To John (J.B.) Johnson ("Thankful to live in Hancock County," Jan. 3) and to those of you who do not understand tax increment financing, or TIF, allow me to present a simple explanation:

Let's say you are a farmer wanting to obtain more land. You have an uncle who is worth millions. The uncle comes to you and says, "Nephew, if you purchase this 160-acre piece of land over time, I will be willing to make the payments for you, and in the end, you will own the land without having to place your own personal money into the project." Who wouldn't take up an offer such as this, especially when you know the uncle has always been honorable?

With TIF, a large project (such as windmills) comes to a county. Windmills pay a huge amount of property taxes, taxes that go to all taxing bodies within that district. A county has to have debt, certain kinds of debt, in order to utilize TIF. So the counties incur debt by improving roads and bridges and then by utilizing TIF, divert the property tax monies from the other taxing bodies to the county to pay for the debt. The state back-fills the school district 87.5 percent of the lost revenue, so there is virtually no lost revenue to the schools. Due to the back-fill, the county receives more than 140 percent of the money that would be generated from the windmill property taxes if those taxes were not TIFed. The county is the big beneficiary.

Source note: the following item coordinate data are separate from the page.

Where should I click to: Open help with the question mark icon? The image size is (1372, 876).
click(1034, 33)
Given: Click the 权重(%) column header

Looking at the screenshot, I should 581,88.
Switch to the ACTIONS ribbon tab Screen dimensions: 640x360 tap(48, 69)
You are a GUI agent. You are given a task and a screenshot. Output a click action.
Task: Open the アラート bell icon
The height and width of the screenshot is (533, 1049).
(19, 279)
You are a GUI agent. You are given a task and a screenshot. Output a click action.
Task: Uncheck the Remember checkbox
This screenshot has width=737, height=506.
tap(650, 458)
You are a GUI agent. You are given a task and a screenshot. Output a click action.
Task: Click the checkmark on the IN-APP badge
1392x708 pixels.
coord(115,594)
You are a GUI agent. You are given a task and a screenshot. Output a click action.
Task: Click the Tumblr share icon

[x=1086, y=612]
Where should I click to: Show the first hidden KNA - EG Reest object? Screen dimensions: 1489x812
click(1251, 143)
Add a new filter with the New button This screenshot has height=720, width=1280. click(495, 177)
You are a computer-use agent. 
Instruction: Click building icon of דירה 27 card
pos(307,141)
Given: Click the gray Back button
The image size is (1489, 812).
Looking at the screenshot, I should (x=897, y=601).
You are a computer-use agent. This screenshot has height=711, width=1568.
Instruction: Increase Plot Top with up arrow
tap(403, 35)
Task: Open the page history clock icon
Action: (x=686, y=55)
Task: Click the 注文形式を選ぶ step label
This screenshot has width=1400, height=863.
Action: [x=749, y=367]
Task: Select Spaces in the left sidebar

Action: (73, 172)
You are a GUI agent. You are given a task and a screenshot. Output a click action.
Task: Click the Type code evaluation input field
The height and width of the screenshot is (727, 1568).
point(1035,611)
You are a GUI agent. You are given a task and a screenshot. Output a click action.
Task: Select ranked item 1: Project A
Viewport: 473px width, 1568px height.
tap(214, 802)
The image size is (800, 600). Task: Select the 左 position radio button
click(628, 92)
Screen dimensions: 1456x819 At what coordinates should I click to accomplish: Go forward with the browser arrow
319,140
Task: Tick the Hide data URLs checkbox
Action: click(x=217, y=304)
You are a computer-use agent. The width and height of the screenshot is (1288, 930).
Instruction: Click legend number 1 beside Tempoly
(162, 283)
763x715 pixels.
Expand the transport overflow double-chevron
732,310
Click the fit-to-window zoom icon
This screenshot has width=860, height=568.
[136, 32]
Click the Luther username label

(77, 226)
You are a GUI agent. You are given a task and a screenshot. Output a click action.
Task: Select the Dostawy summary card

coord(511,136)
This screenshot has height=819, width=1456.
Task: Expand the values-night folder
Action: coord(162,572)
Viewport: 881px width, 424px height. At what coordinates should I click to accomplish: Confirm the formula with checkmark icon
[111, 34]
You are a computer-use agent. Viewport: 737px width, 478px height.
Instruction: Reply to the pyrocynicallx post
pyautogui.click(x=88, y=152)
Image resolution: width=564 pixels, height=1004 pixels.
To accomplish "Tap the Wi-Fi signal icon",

Yes, Mr. Johnson, Winnebago and Mitchell counties have debt. But this debt is not being paid for by the rest of the property taxpayers of the county. Instead, those taxpayers are benefiting by improvements made with TIF, thus holding down property taxes that otherwise would need to be raised to pay for the necessary repairs to our crumbling roads and bridges.

As a Mitchell County Supervisor, I am proud to understand how to stretch the property tax dollars to benefit all taxpayers of the county, a win-win for everyone.